I guess the item that they spoke about here that's been talked about most is they discovered
some threat actors had used AI to uncover an ODA in some sort of web IT administration tool.
I don't know.
That sounds like C panel to me.
I don't know.
But it's like an MFA, something like that, I guess.
But it's an MFA bypass bug that they found.
And they were able to, I guess, disrupt the active.
from being able to do widespread exploitation against that.
So that's great, a wonderful win for Google.
But the thing that's remarkable to me is looking through the executive summary of this report,
and it's all stuff we've been talking about, like, at length, on the show for months and months and months.
James, you've been through this one.
That was your take as well.
Yeah, exactly.
You know, they open with that exact statement that this is really just a trajectory from Nassent AI usage by attackers,
which is where we were from the last report to now this is, you know, to use their term,
industrial scale application of generative models within adversarial frameworks.

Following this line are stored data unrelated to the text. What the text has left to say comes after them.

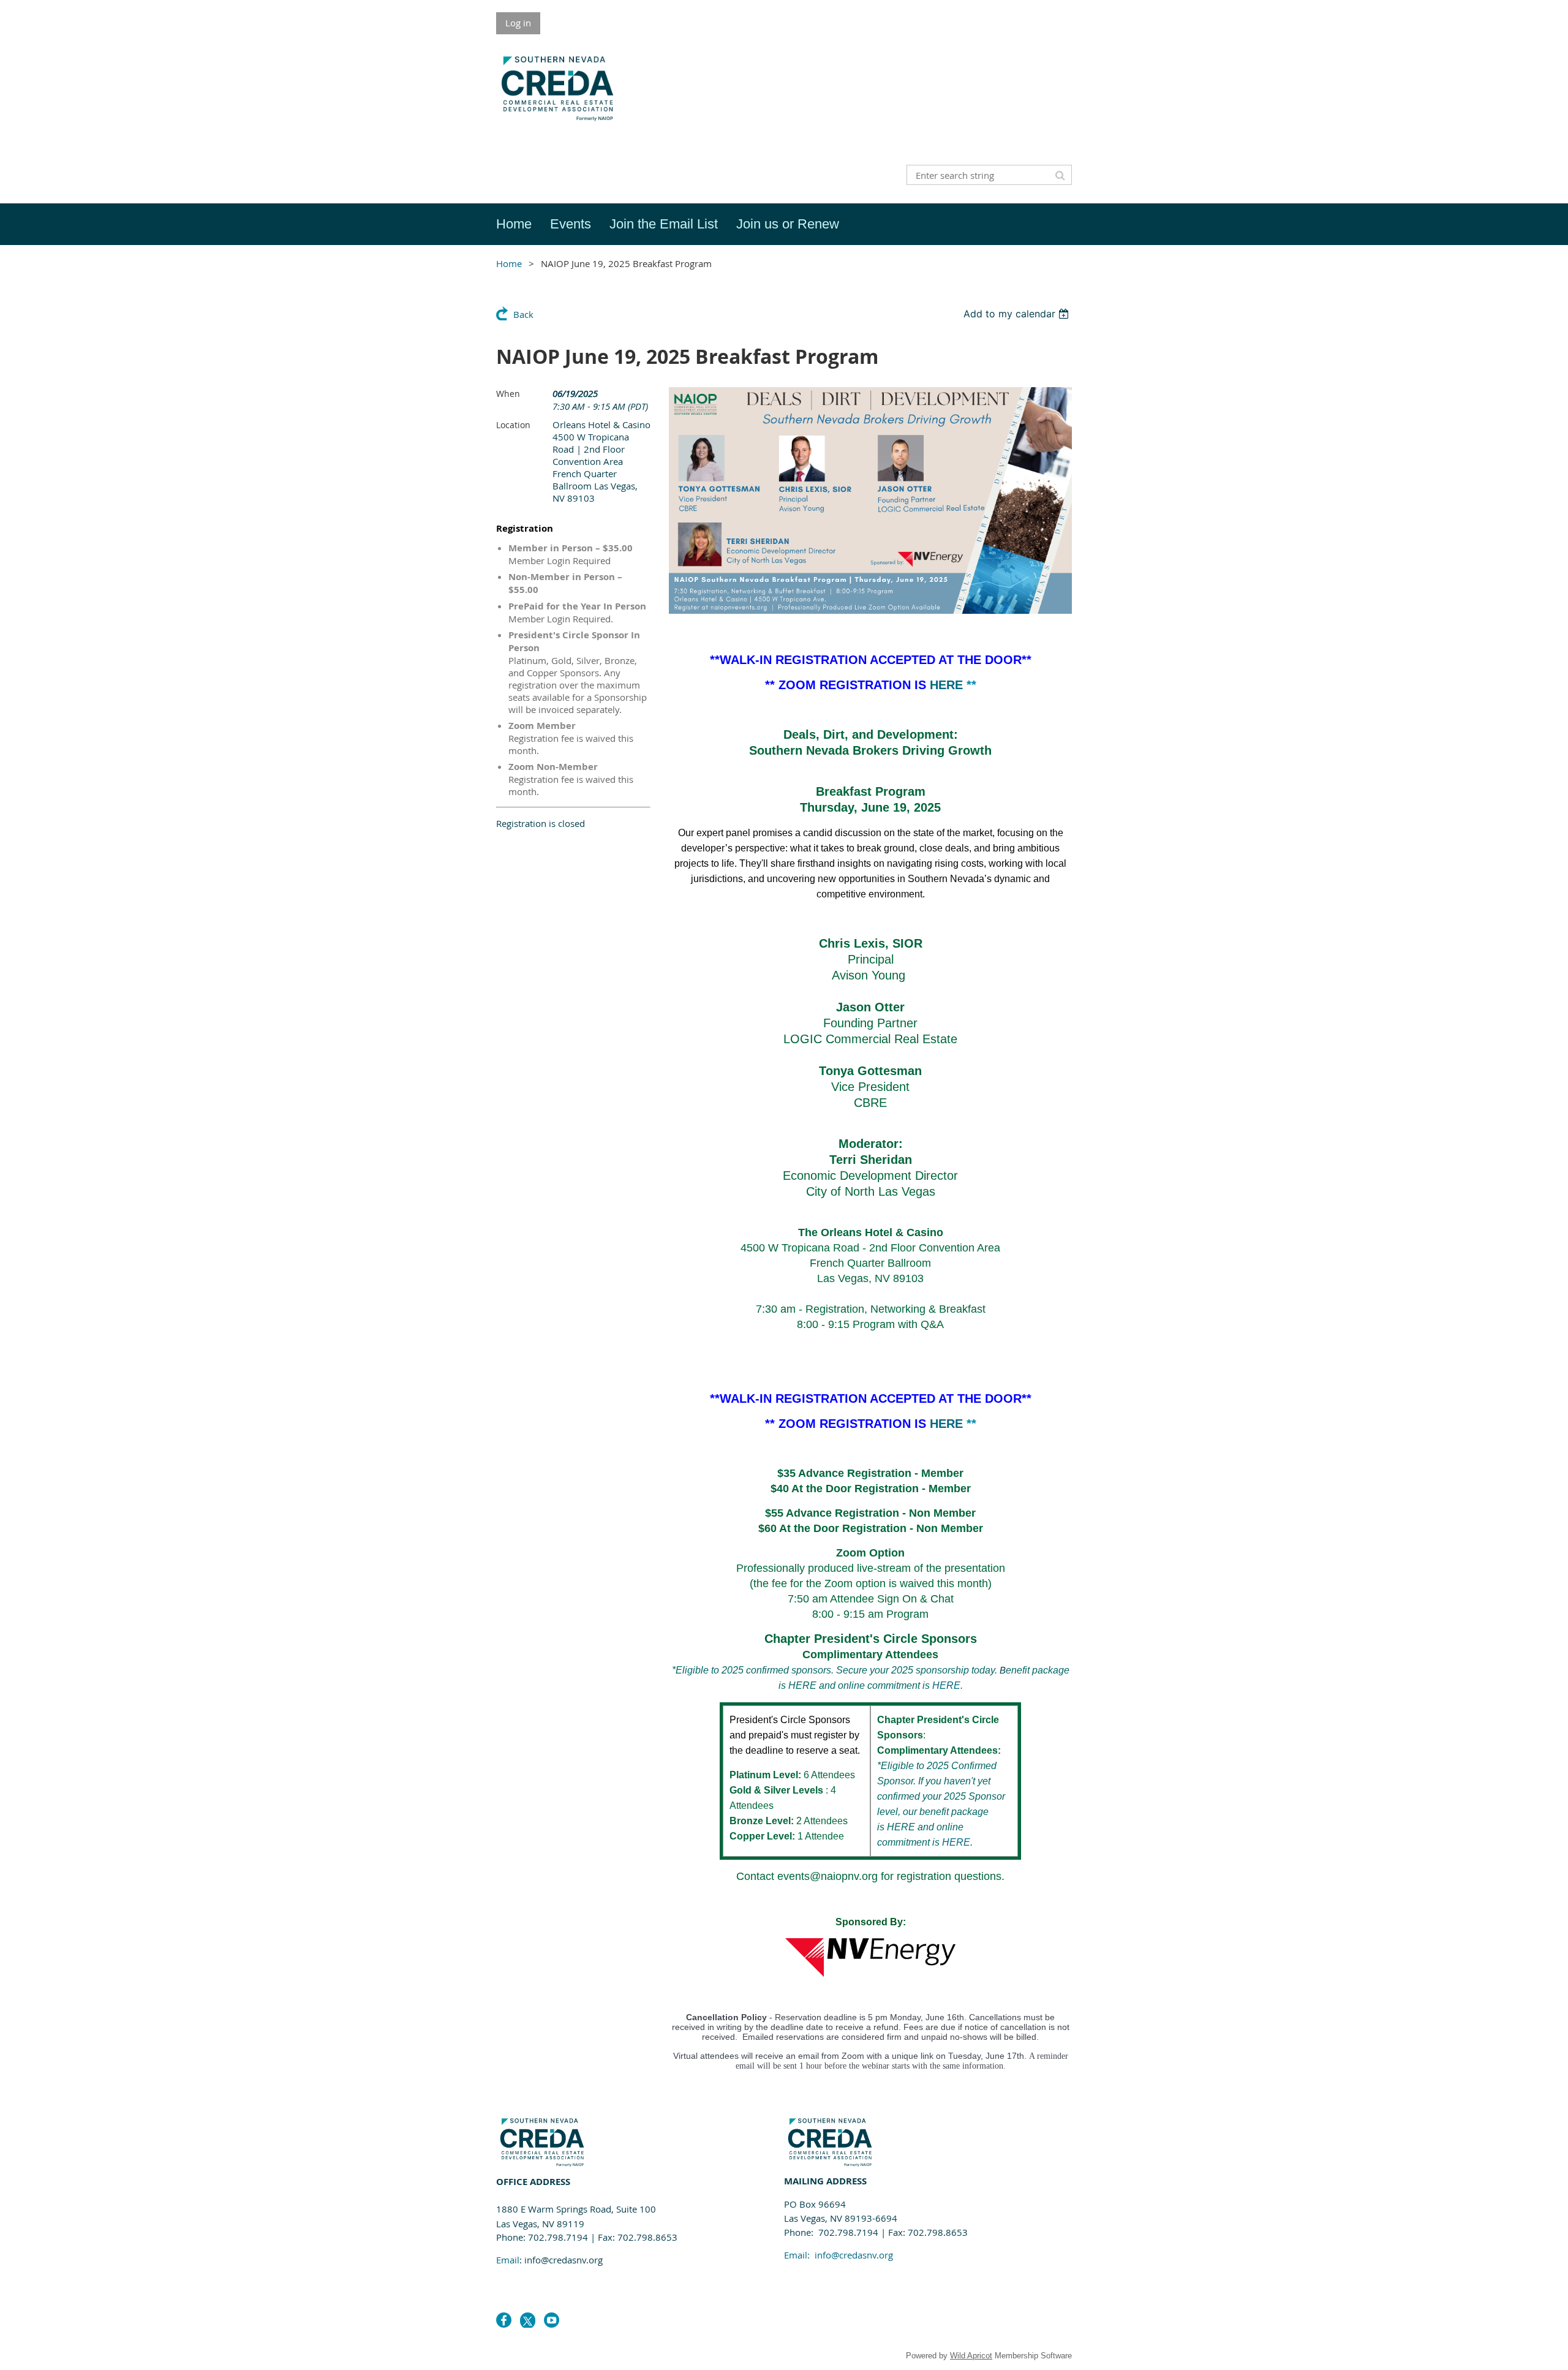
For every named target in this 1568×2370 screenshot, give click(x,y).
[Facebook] (503, 2320)
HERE (946, 685)
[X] (527, 2320)
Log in (518, 23)
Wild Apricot (971, 2355)
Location (513, 425)
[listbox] (1017, 313)
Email (507, 2260)
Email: (838, 2255)
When (508, 393)
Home (509, 263)
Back (523, 314)
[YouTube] (551, 2320)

But the nice thing about it is they sort of break it down into six headings,
and each of them is a very sort of targeted look at where AI is being used for vulnerability
discovery, AI augmented development of defense evasion, autonomous malware operating end-to-end
with AI.
There's a good section in here as well about the obfuscated LLM access, and I think that's
something that needs to get a whole.
whole lot more attention throughout industry is just like how do we prevent the large-scale use of
LLMs in an unauthorized sense from these bad actors through things like, you know, chat interfaces
or other half-baked LLM's being shoehorned into this product, and it's accidentally a really
nice distillation vector for an attacker. But overall, not like a, it's not a super thrilling
report, but it's just really great to see this all condensed down in one place that says, yes, this is
happening, and the trajectory is we're now at industrial scale, and let's see where this goes from here.

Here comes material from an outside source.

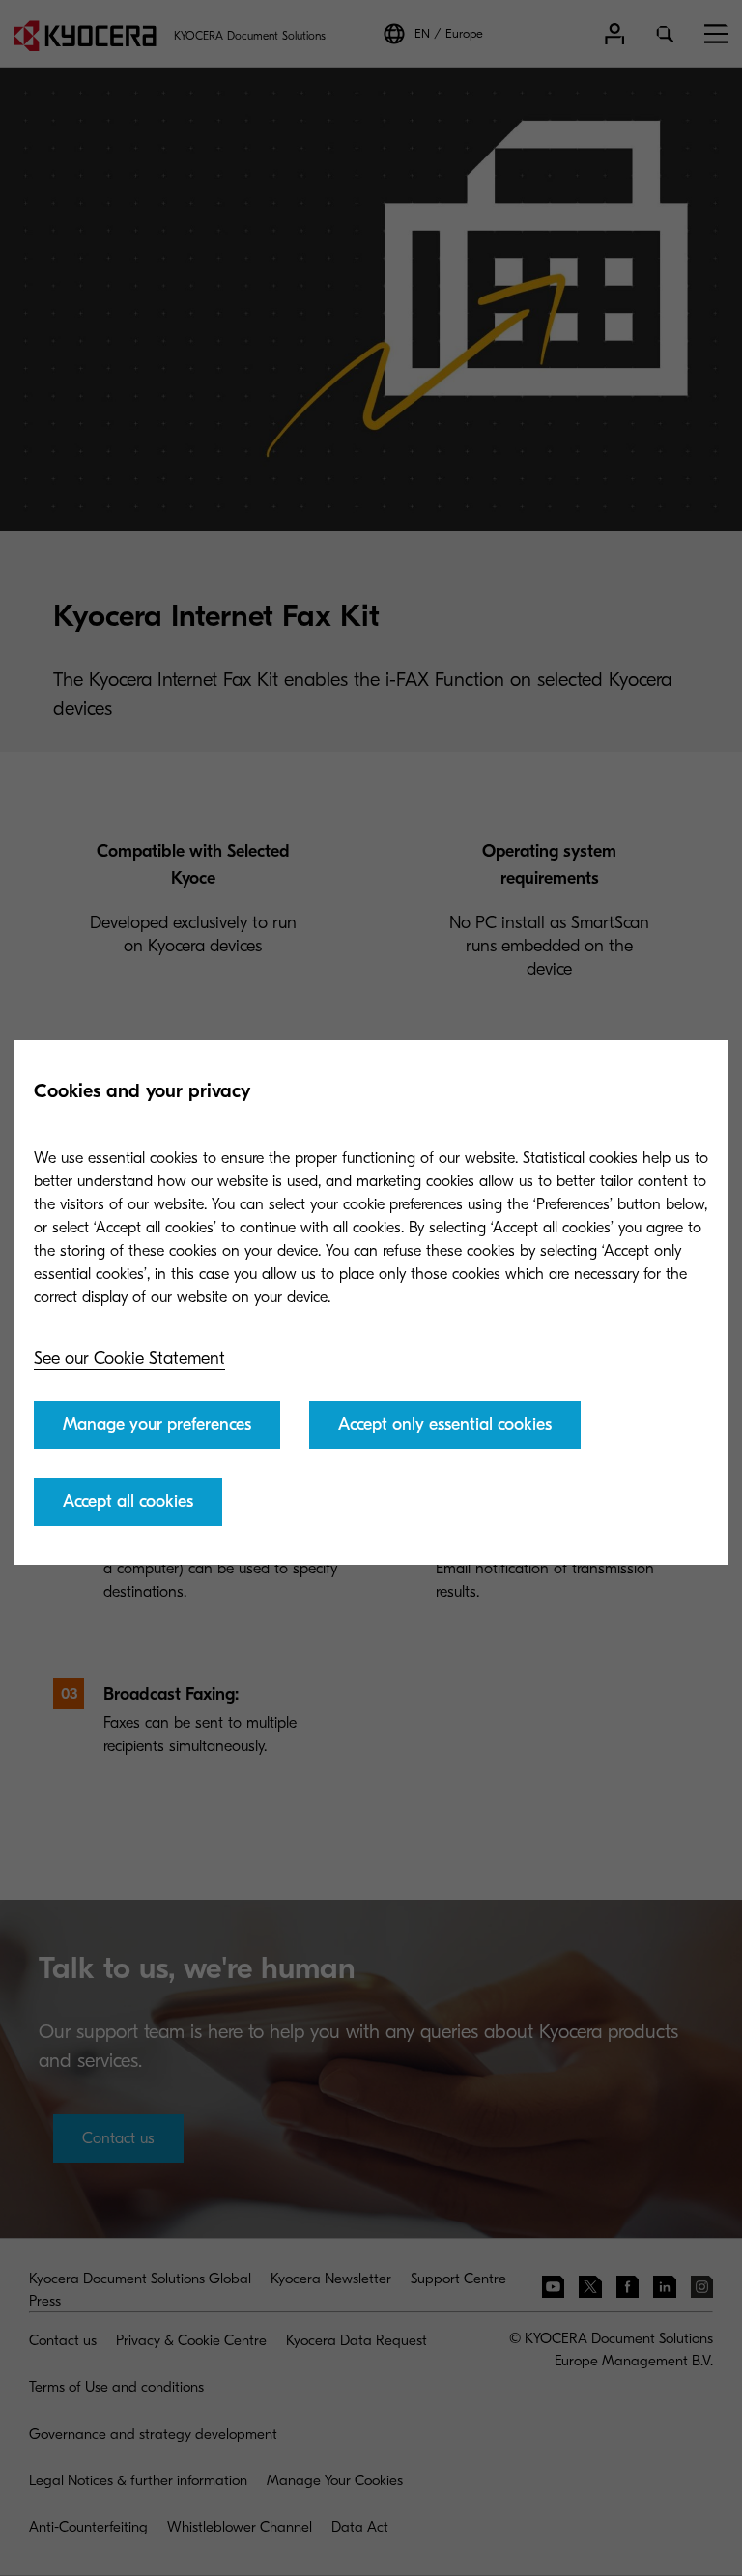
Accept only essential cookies (445, 1424)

Yeah, I mean, Adam, you would, as someone who has spent your entire career, basically working in off-sec, I'm guessing you would have found this one pretty interesting.
Yeah, yeah, it's a good summary of kind of where things are at on, all the various places you can use the tooling.
And, you know, I think much like James, the idea that we can control access to models as a viable kind of strategy for mitigating the various ways that it's being used doesn't seem like a really robust path forward.
but I thought it was just, you know, this is a great roundup of the state of the world,
and obviously they have insight by virtue of being both incident response,
but also operating one of the big models, and they can look at the arts being used and so on.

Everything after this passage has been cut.